:: GOAL OF THE EXERCISE ::
Work through the records below and copy every line that includes "Select".

++++++++

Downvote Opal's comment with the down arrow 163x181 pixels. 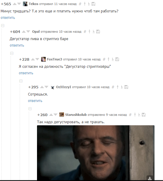pos(28,32)
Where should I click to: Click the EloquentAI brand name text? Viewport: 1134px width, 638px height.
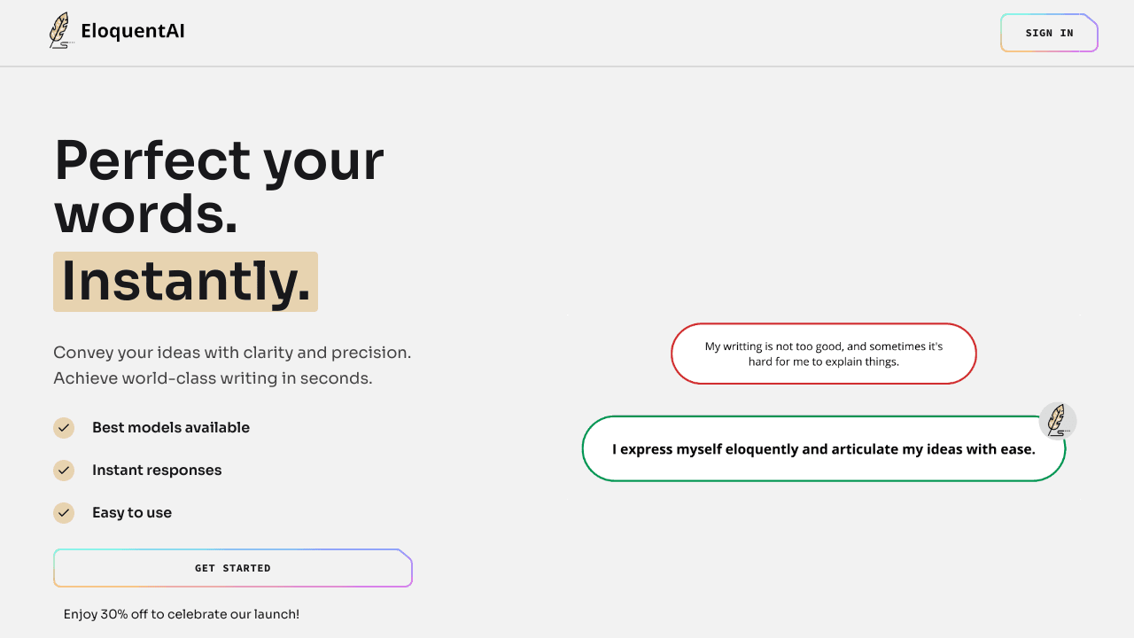point(133,32)
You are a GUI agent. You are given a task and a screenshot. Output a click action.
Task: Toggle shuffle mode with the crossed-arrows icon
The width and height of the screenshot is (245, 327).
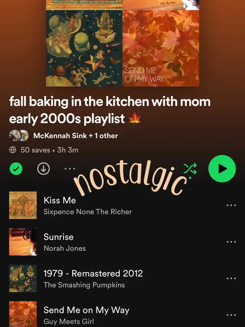coord(190,169)
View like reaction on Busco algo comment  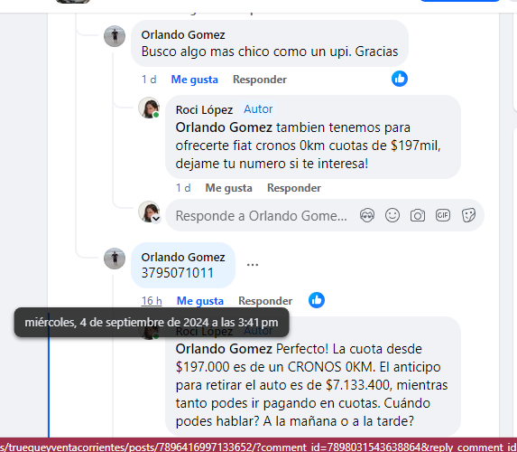(x=400, y=79)
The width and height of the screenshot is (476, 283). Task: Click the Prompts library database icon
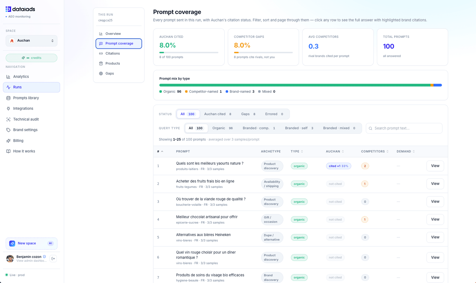[x=8, y=98]
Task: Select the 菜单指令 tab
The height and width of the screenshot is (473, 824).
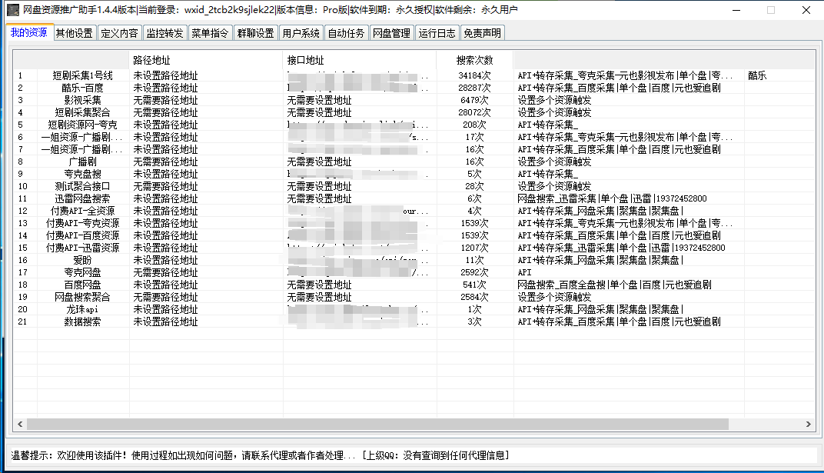Action: 210,33

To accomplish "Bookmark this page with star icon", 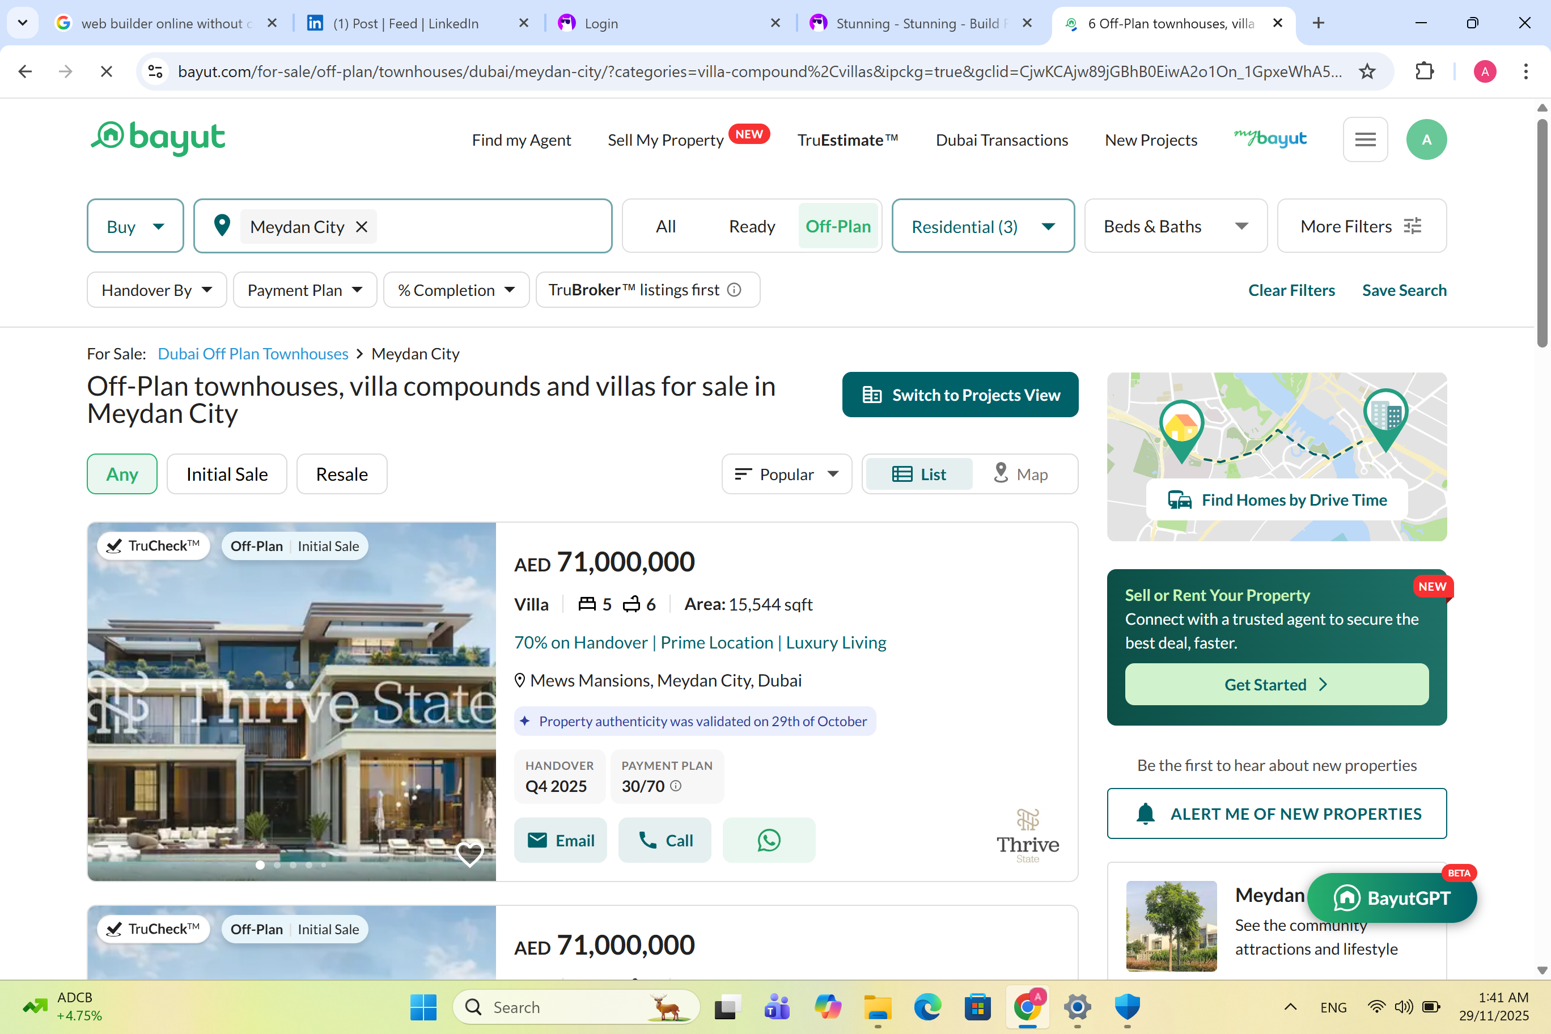I will 1367,71.
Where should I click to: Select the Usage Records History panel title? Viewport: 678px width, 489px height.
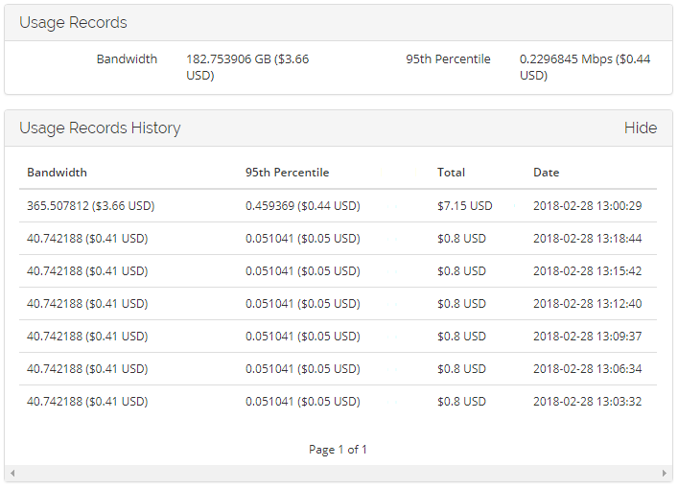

++++++++

:: EXPECTED OUTPUT ::
Task: Select the 菜单指令 tab
Where should I click to: Select the Usage Records History panel title? Viewport: 678px width, 489px height.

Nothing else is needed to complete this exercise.